Görev Listesi:
1. Aşağıdaki alıntıda çelişkiyi göstermek için verilen basit örnekteki, (a)–(c) harfleriyle işaretlenmiş üç önermeyi sırasıyla yazın.
2. Alıntıdaki "Gördüğünüz üzere, İrrasyonellik, birlikte yaşanması kolay bir şey değildir." cümlesini İngilizceye çevirin.

:: Metin Alıntısı

Çelişki nedir ve niçin kanıt olmadan birşeye inanmaktan daha sorunlu bir yoldur?
Bir inanç bütünü, eğer ve sadece bu bütünü oluşturan ögelerin hepsinin ve
birlikte doğru olmalarının mümkün olmaması halinde, çelişkilidir. Yani, en az
bir tanesinin yanlış olması halinde, çelişkilidir. Basit bir örnek düşünün :
a) Tüm kuşlar uçabilir.
b) Penguenler kuştur.
c) Penguenler uçamaz.
Yukarda (a-c) nin tümü, birlikte iken, doğru değildir (öyleyse, bir tanesi yanlış
olmalıdır). Şimdi, hem bunu bilmek, hem de (inanç pahasına) hâlâ üçüne birlikte
inanmakta ısrar etmek, (örneğin, anne-babanızın ay sonunda size para
göndereceklerine sebepsiz inanmanız gibi bir durumla), yani, artık bir şeye, hiçbir
neden olmadan inanmanız ile, aynı şey değildir, ve olmayacaktır; eğer (a-c) ye
birlikte, ve bir bütün olarak inanmakta hala israr ediyorsanız, bu takdirde, (a-c)
içinde en az bir tanesinin yanlışlığını da kabul etmiş bulunduğunuzdan emin
olabilirsiniz. Ancak, bu takdirde, artık,bu iki yaklaşımınızın her ikisi-birlikte doğru
olamaz: çünkü, her ikisine birlikte inanmak, inanması mümkün olmayan bir
durumdur. Daha ötesi, sizi nasıl bir hareket tarzı benimsemeniz konusunda da,
yönlendiricisiz bırakmış olduğudur. Başka bir deyimle, (sizin için) bugün hem
Çarşamba ise, hem değil ise, derslere katılmalı mısınız, yoksa katılmamalı
mısınız? Gördüğünüz üzere, İrrasyonellik, birlikte yaşanması kolay bir şey değildir.
II. Kötü Sorunu
Hatırlarsanız, başından beri : her yönden kusursuz bir Tanrı'nın, belirli
nitelikler taşıyan bir Tanrının var olduğunu düşünüyoruz. Bu hipoteze göre,
bu Tanrı, (EB) En Bilgili, (EG) En Güçlü, ve (Eİ) En İyi.(ingilizce: Omniscent,
Omnipotent, ve wholly Good kelimelerinin baş harfleri ile, kısaca “OOG”

::::
:: Veri Kesiti

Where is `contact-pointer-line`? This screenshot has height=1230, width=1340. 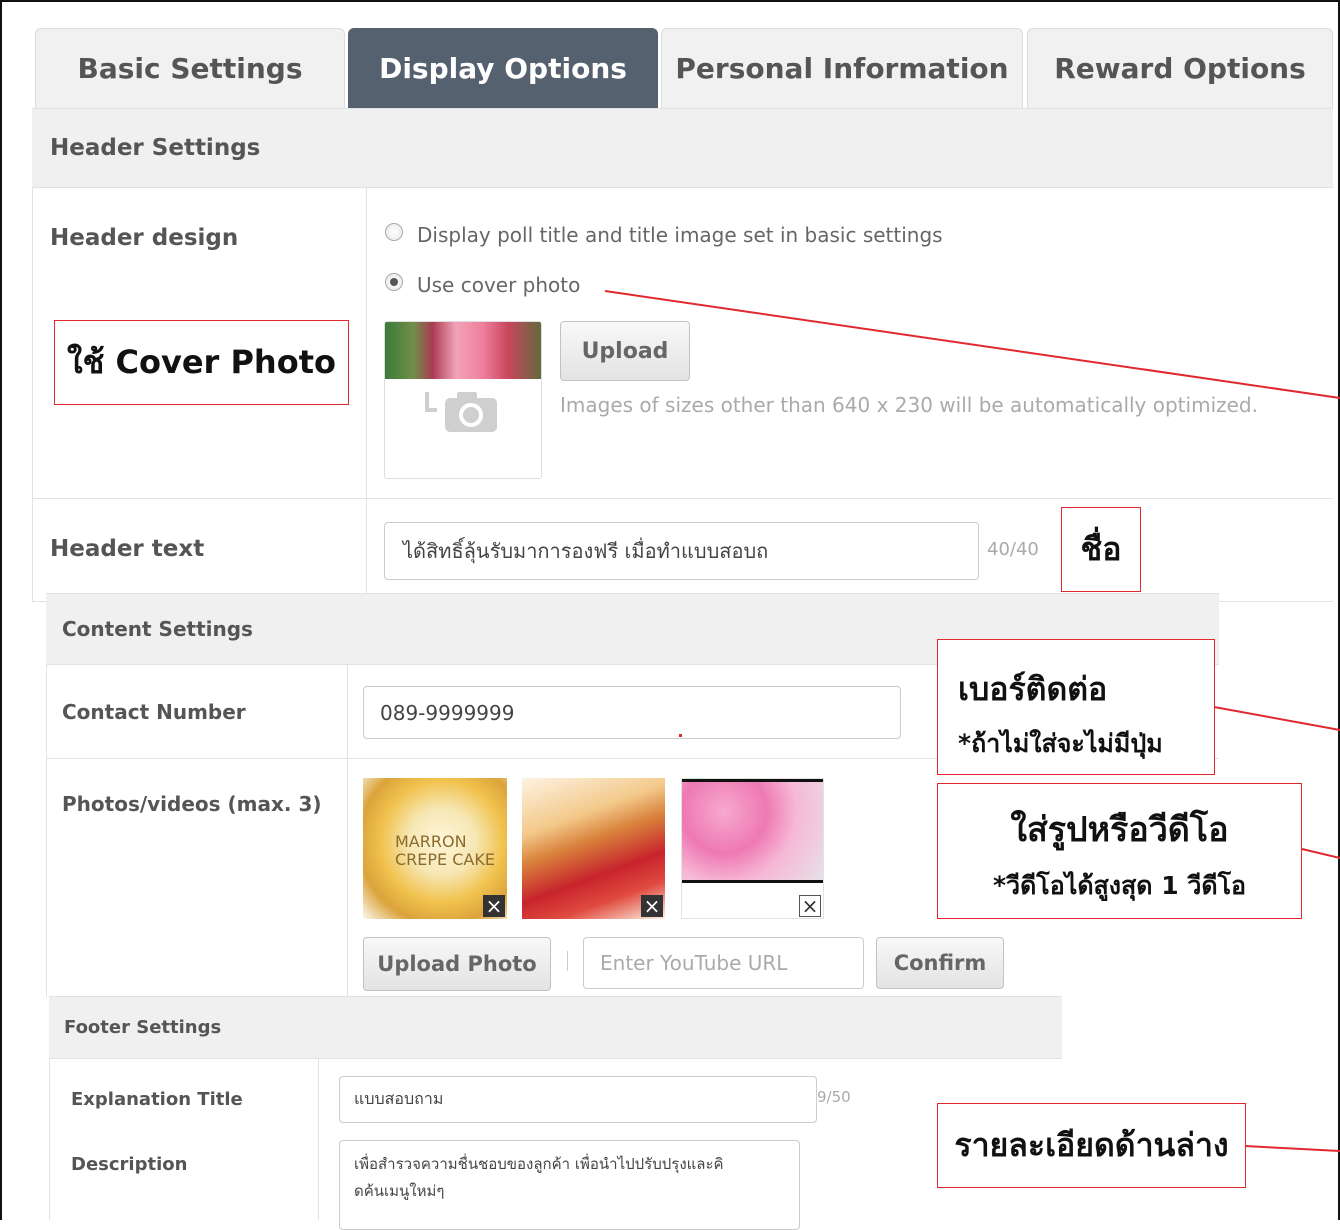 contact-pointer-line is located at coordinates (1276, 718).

::::

Görev Çıktıları:
1.
a) Tüm kuşlar uçabilir.
b) Penguenler kuştur.
c) Penguenler uçamaz.

2. As you can see, irrationality is not an easy thing to live with.